- _ASSIGNED TASK_: After locating "Task: Select the" in the listing below, copy that line and each one after it exactly, ending with the line that has "Instruction: Select the".

- _DATA PROVIDED_:
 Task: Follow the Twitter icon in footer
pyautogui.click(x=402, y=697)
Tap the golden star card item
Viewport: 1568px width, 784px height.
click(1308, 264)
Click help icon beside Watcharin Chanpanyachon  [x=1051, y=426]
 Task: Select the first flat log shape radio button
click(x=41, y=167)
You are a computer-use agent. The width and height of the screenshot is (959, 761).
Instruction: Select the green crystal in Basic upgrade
...
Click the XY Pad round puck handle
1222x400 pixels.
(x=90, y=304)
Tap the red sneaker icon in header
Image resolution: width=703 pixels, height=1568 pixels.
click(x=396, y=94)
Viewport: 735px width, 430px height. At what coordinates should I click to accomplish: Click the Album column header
==
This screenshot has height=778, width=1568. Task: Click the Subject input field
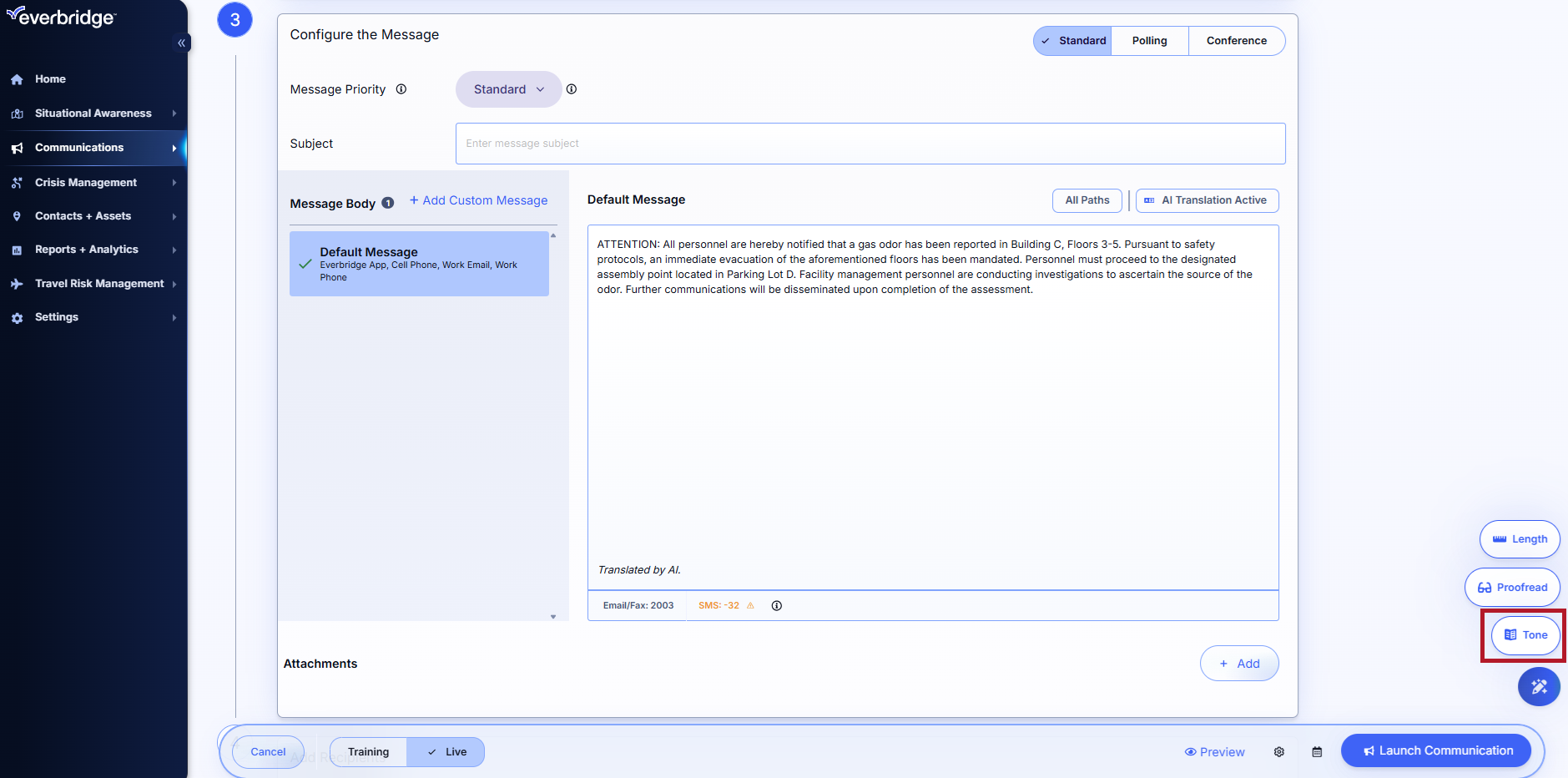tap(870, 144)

- _TASK RESULT_:
 Task: Select the first flat log shape radio button
click(x=41, y=167)
You are a computer-use agent. The width and height of the screenshot is (959, 761).
Instruction: Select the green crystal in Basic upgrade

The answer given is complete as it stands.